> _AIM OF THE TASK_: Once you find the line with "Task: Click Upgrade", output it and every line after it exactly, through the last line of the listing, but no pictures.
SUPPLIED ENTRIES Block Start
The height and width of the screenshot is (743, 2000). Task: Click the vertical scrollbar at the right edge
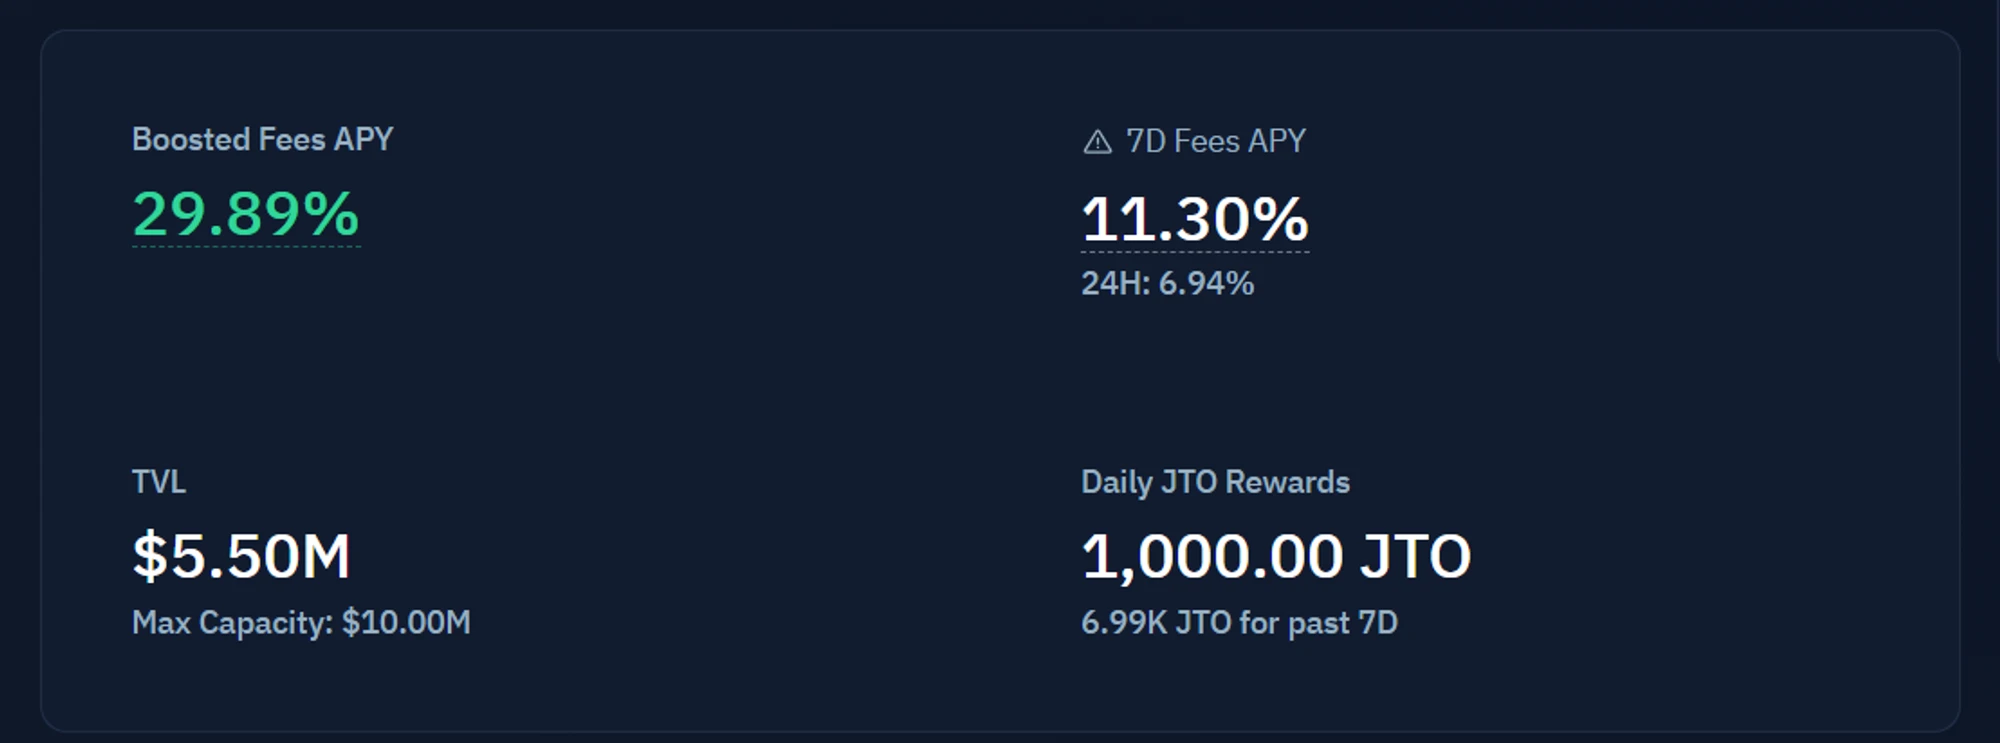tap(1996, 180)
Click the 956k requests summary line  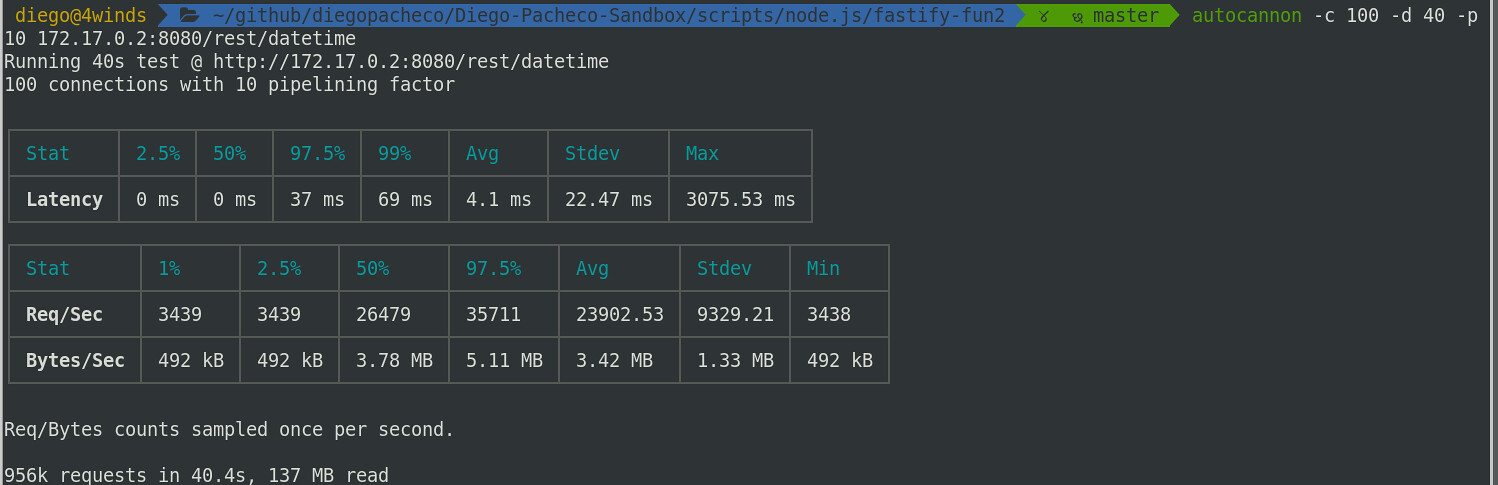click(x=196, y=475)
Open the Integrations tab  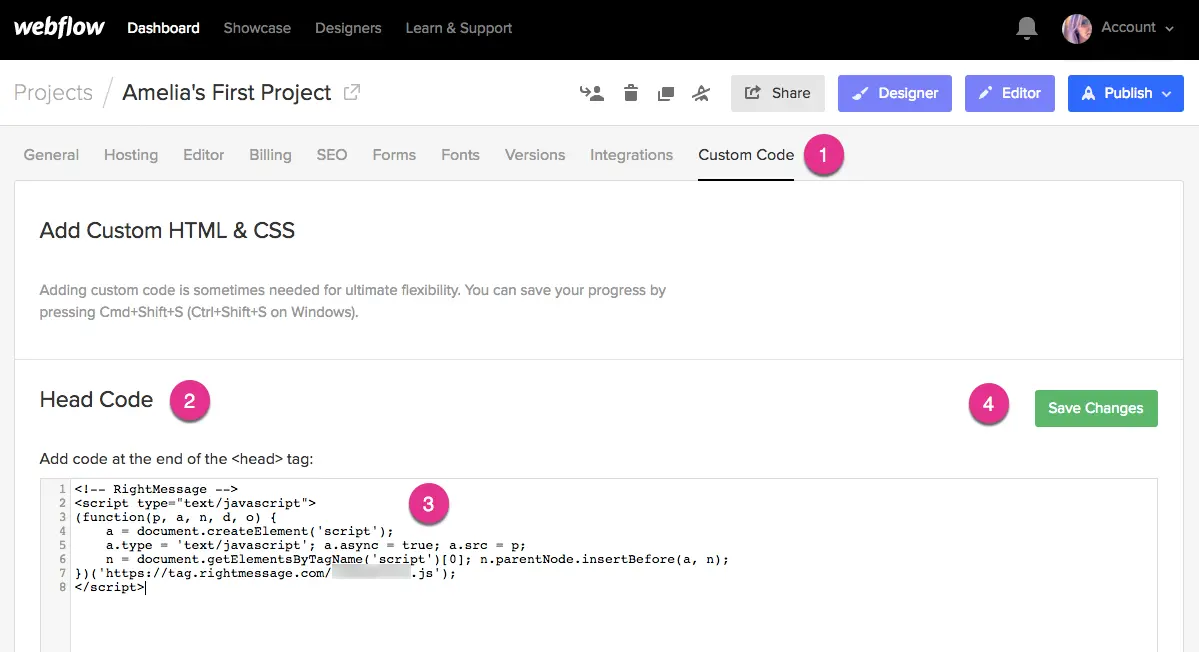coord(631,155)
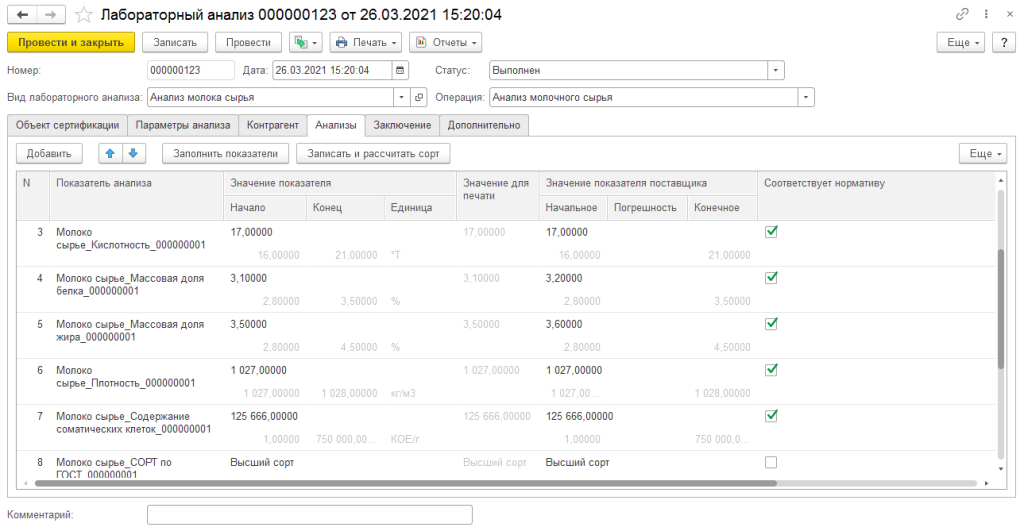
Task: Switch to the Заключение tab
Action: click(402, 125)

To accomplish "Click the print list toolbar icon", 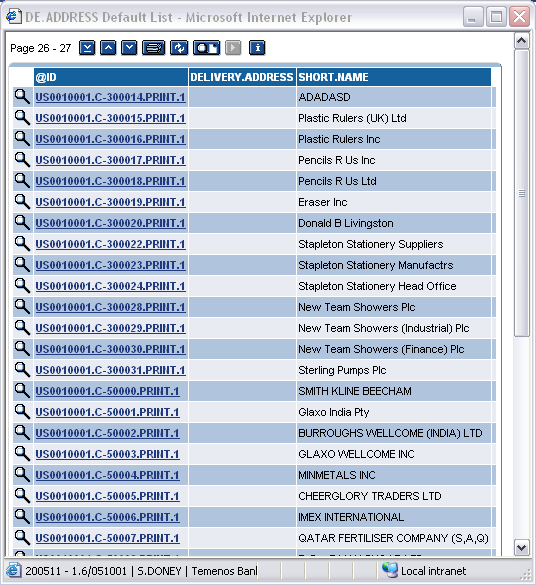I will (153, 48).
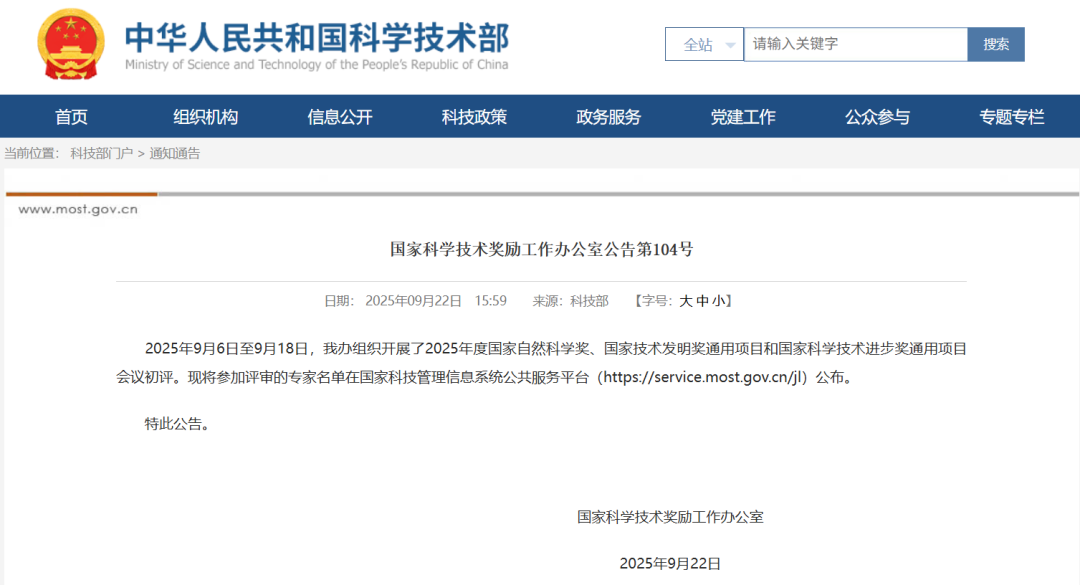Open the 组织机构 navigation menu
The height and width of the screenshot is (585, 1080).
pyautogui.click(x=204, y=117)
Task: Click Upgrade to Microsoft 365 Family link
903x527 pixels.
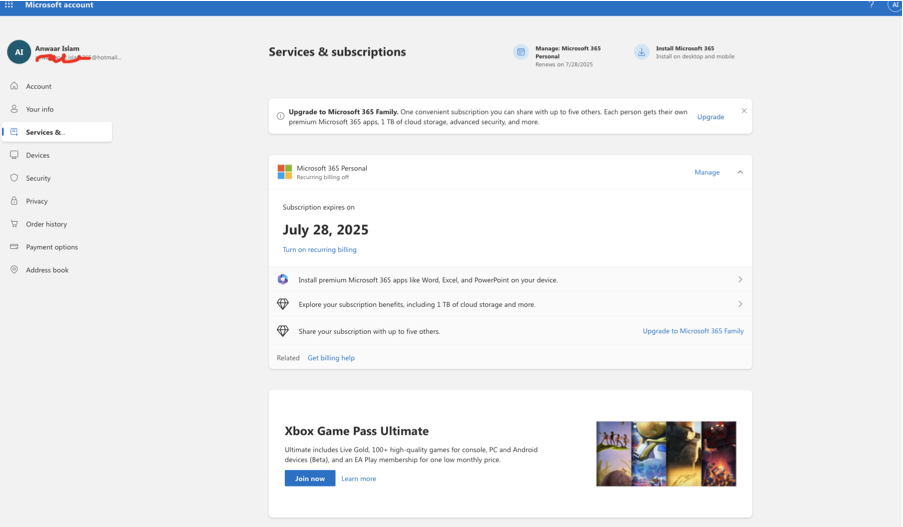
SUPPLIED ENTRIES Block End
> _SOLUTION_:
Task: Click Upgrade to Microsoft 365 Family link
903x527 pixels.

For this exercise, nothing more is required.